Karot haricinde diğer testlerin de yapılması gerektiğini lisana getiren AFAD Bilim Konseyi üyesi ve Yıldız Teknik Üniversitesi İnşaat Fakültesi Dekanı Prof. Dr. Şükrü Ersoy, “Binanın direnci konusunda karot 1 tane örnek yani öteki şeylerin de yapılması gerekiyor. Tabana ait bir düzgünleştirme var mı kullanılan beton uygun mi makus mü karotla anlayabilirsin. Lakin kullanılan demir nasıl projesi uygun mu konutun çıkması var mı kaç katlı riskli bir tabanda bulunuyorlar mı üzere soruların hepsine olumlu yanıt aldıysanız tamam. Karot testi de olumlu veriyorsa tamam diyebiliriz. Bu süreçler için hem özel firmalar hem de üniversiteler var ancak bilhassa son günlerde özel firmaların yaptığı işler konusunda birtakım badireler duyuyoruz. Hasebiyle özel firmalarda yaparken onların referanslarını iş potansiyellerini çalışanlarını soruşturmaları gerek aksi takdirde yalnızca fiyat kriterinden baktığınızda ucuz olana yaptırdığın vakit bazen nitekim hiçbir şey yaptırmamış olabilirsiniz” açıklamasında bulundu.

“YAPIYLA YERİN BARIŞIK OLMASI GEREKİYOR”

Yapıyla yerin barışık olması gerektiğine değinen Prof. Dr. Şükrü Ersoy, “Şimdi yer makus bina sağlam yahut tam zıddı olabilir şu değerli yapıyla yerin barışık olması gerekiyor. Binayı yerin şartlarına uygun inşa etmek şayet yer uygun değilse düzgünleştirme yapmak gerekiyor. İşte kazık çakmak, sismik izolatör koymak üzere. Birtakım iyileştirmelerden sonra en berbat tabanda bile bina yapabilirsiniz bunda bir mani yok” dedi.

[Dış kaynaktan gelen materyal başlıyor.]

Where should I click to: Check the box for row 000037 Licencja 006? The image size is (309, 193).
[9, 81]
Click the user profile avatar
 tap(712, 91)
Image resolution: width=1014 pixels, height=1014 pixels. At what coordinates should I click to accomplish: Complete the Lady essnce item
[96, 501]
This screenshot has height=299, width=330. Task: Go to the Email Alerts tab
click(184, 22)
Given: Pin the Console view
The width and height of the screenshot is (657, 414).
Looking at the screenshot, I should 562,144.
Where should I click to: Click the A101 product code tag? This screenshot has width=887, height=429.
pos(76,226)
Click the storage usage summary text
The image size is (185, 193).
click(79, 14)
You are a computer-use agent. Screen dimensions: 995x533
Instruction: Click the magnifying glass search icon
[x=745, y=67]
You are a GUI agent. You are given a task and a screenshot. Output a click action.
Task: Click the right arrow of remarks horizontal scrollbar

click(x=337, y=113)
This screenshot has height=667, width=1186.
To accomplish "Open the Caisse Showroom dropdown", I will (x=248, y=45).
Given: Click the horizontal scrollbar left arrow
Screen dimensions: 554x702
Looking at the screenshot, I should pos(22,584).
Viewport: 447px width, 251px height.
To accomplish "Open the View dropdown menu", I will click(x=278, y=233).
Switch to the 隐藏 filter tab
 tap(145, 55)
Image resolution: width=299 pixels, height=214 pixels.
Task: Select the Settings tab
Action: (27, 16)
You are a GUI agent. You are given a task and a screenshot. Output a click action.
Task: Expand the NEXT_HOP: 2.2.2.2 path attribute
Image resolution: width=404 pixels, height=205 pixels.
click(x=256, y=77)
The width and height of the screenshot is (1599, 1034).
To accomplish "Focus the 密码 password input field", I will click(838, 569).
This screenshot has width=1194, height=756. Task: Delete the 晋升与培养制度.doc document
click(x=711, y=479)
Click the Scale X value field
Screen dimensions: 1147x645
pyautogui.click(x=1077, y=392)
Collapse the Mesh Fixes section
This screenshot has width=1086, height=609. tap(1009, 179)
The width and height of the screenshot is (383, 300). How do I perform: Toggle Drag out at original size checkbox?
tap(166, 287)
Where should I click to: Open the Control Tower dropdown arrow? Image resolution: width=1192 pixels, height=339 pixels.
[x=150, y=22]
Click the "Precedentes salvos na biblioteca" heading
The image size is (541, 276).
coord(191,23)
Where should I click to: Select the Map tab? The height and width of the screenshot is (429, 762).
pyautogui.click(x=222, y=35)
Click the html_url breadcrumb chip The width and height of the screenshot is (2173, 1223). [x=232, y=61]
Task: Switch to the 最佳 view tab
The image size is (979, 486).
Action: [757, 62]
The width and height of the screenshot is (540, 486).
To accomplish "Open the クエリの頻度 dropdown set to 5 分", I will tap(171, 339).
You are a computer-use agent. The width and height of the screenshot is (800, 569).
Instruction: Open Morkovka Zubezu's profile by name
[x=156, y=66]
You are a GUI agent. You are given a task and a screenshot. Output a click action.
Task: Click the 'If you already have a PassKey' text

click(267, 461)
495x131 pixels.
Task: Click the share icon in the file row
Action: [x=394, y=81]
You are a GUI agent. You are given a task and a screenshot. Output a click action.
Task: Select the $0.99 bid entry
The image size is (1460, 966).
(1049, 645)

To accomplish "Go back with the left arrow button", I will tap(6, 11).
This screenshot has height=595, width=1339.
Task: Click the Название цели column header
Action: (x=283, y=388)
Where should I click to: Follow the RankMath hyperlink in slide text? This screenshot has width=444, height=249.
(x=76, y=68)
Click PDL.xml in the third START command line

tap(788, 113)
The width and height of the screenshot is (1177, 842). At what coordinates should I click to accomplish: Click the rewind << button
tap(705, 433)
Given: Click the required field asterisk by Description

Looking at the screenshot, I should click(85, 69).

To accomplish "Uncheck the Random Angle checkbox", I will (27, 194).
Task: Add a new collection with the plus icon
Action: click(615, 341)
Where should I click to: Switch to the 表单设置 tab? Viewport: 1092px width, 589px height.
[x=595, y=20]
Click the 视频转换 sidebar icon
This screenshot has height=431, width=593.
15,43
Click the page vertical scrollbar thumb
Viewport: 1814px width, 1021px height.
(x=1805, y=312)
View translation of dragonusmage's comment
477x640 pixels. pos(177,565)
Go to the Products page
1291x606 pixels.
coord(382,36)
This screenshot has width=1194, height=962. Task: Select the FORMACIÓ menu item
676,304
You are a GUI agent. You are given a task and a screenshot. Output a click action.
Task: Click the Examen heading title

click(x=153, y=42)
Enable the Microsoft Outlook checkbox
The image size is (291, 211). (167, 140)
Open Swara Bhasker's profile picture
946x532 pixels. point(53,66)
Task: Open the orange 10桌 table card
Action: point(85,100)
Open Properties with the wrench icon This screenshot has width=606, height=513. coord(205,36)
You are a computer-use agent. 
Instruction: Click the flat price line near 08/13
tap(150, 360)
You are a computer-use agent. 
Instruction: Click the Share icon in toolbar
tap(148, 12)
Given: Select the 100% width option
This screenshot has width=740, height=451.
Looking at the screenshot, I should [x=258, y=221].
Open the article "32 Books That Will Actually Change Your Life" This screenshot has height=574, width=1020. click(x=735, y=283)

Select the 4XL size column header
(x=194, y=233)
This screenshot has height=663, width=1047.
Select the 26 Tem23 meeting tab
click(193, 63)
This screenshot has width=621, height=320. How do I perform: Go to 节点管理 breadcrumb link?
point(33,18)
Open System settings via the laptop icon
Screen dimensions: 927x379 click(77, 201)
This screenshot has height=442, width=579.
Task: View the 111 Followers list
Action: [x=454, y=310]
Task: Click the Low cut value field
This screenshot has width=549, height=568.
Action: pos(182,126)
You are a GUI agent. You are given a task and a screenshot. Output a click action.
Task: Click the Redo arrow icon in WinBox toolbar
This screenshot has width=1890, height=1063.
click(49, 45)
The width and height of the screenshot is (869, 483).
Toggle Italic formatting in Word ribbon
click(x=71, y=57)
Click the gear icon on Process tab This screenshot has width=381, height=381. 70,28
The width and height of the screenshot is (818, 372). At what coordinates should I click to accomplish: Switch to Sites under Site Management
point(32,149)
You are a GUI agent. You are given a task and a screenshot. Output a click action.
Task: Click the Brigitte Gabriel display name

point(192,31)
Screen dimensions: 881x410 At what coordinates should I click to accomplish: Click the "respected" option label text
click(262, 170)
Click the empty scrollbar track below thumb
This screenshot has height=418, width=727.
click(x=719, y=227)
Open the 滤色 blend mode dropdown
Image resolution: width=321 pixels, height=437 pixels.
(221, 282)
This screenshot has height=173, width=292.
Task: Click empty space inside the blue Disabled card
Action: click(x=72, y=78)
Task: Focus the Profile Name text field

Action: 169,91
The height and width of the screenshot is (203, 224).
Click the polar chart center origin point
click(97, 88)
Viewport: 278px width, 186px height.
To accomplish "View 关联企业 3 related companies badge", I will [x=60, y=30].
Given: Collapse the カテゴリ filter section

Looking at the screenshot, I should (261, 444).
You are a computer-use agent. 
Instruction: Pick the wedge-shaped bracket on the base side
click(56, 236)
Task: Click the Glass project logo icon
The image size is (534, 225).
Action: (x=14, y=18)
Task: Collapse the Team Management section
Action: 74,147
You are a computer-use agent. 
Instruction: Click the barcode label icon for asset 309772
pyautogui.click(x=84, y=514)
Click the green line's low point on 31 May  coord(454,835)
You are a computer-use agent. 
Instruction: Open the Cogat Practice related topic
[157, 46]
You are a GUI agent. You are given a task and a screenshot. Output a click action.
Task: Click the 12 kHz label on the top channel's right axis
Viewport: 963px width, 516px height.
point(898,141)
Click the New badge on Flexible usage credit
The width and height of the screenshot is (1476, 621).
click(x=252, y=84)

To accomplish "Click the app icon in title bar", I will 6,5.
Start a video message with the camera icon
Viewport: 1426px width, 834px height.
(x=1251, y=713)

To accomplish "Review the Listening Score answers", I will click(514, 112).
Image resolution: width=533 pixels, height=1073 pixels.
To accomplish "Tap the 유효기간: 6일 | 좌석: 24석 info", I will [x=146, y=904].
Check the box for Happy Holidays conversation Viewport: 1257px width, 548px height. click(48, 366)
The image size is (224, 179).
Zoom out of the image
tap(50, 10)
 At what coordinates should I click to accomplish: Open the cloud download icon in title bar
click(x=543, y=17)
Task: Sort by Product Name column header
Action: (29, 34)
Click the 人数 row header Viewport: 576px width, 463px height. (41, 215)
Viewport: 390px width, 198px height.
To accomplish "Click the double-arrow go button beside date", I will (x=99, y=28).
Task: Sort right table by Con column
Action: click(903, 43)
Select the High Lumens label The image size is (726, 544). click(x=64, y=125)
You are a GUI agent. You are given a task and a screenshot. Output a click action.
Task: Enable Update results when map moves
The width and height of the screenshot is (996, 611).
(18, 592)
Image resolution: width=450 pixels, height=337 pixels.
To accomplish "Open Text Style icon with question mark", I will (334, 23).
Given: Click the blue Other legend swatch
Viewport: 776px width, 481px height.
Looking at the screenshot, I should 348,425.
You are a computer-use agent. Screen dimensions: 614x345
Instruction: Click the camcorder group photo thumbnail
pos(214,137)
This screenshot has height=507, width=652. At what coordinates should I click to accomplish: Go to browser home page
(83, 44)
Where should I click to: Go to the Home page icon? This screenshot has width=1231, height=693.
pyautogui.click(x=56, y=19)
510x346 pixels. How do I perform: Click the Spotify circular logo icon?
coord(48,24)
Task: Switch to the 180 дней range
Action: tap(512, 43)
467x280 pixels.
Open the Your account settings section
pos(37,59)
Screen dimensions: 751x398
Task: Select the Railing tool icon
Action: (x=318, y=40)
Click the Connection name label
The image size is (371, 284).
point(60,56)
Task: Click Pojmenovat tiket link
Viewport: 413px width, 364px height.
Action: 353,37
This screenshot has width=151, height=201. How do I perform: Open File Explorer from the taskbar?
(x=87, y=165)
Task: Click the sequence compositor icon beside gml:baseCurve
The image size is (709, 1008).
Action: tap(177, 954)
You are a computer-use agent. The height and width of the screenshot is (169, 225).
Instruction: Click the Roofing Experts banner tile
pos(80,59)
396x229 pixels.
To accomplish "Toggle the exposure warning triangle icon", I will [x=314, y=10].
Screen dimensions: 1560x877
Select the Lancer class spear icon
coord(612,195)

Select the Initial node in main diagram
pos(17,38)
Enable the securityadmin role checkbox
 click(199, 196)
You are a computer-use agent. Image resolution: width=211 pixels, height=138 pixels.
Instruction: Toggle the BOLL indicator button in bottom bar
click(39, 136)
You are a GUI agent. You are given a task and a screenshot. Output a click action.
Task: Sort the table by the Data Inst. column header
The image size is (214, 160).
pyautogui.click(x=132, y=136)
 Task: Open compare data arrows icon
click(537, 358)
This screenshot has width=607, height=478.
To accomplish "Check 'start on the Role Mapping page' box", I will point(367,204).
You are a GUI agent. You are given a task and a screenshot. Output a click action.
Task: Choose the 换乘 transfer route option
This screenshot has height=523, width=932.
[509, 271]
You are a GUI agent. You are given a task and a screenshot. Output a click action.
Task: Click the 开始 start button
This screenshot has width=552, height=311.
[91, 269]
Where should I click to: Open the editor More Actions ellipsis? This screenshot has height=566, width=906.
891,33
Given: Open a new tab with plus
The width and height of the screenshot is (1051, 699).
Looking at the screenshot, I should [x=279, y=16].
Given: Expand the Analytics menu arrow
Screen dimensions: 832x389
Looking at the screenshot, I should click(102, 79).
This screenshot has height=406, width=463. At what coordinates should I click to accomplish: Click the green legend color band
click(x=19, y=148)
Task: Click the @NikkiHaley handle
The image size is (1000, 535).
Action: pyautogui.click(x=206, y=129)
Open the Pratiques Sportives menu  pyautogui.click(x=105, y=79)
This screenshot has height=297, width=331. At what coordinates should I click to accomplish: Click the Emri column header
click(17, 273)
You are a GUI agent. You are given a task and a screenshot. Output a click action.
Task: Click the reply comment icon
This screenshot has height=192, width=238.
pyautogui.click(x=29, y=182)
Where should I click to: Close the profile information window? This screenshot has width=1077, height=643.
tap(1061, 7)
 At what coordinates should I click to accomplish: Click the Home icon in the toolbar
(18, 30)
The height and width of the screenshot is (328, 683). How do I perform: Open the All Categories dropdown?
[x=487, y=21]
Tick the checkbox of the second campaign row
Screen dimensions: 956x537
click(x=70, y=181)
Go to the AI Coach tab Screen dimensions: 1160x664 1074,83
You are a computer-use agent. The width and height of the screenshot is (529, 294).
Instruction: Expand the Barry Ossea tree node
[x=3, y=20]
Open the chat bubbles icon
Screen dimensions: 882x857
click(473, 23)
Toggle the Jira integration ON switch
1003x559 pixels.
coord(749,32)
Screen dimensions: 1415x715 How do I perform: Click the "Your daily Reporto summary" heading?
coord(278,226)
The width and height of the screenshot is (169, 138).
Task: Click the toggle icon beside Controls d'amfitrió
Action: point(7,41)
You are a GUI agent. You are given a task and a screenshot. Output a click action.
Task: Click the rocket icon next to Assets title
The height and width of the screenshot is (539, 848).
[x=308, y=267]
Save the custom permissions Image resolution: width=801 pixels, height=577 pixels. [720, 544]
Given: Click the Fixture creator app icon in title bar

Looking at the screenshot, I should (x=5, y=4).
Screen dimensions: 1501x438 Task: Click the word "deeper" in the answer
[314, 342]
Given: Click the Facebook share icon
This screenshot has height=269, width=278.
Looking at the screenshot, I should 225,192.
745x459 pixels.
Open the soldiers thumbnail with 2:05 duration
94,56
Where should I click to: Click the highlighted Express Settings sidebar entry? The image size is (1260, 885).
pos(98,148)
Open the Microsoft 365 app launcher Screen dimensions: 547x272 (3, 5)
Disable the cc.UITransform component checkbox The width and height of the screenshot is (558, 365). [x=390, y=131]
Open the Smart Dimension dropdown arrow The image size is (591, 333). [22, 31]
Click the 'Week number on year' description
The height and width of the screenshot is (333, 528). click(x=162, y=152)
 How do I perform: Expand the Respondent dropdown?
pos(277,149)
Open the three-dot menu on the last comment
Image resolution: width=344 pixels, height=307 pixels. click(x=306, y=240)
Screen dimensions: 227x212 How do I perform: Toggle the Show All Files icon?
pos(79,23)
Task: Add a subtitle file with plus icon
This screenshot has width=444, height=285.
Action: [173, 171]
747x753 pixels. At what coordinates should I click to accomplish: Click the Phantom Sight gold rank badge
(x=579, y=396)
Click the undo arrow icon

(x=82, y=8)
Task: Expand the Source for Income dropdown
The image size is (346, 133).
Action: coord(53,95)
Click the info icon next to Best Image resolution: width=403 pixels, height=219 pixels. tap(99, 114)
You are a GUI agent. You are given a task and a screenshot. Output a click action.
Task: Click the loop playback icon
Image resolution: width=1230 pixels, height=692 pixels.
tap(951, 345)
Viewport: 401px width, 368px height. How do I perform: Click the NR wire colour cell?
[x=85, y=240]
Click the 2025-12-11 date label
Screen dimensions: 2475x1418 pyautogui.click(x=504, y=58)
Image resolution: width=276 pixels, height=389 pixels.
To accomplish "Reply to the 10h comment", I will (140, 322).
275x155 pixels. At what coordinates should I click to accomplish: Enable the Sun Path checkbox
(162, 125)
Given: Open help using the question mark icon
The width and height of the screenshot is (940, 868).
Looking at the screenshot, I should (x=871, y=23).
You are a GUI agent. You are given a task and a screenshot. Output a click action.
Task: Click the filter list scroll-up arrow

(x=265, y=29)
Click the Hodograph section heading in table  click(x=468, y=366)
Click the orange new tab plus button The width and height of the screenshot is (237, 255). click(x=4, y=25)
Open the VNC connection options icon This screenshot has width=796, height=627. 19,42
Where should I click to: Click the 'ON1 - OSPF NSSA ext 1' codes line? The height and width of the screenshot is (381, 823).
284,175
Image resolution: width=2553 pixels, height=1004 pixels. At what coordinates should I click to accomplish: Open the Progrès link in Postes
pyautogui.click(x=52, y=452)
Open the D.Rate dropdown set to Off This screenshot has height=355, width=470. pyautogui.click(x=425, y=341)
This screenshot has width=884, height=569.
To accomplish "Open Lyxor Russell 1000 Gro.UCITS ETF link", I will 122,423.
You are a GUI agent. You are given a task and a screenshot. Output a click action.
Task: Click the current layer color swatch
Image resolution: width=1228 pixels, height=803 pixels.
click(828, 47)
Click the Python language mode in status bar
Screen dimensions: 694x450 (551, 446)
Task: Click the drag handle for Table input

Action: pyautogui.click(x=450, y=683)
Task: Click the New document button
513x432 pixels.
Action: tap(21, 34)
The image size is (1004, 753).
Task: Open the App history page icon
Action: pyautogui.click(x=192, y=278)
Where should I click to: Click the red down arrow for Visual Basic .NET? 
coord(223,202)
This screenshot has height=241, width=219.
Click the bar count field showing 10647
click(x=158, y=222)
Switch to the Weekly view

“BİZİM TEK KURTULUŞUMUZ SAĞLAM BİNALAR”

Sağlam binaların tek kurtuluş yolu olduğuna dikkati çeken AFAD Bilim Şurası üyesi ve Yıldız Teknik Üniversitesi İnşaat Fakültesi Dekanı Prof. Dr. Şükrü Ersoy, “İstanbul muhtemel bir sarsıntıya hazır mı ben teknik olarak çok şeyin yapıldığına inanıyorum ancak yapılanlar kâfi mi bence yapılanlar kâfi değil. Daha çok yol almamız gerekiyor. Sarsıntı olmayan her süreyi de uygun kıymetlendirmemiz gerekiyor. Bizim tek kurtuluşumuz sağlam binalar. Sağlam binalarda sarsıntıda hiçbir şey olmaz sallanır içinden sağ çıkarsınız temel olan budur” diye tabir etti.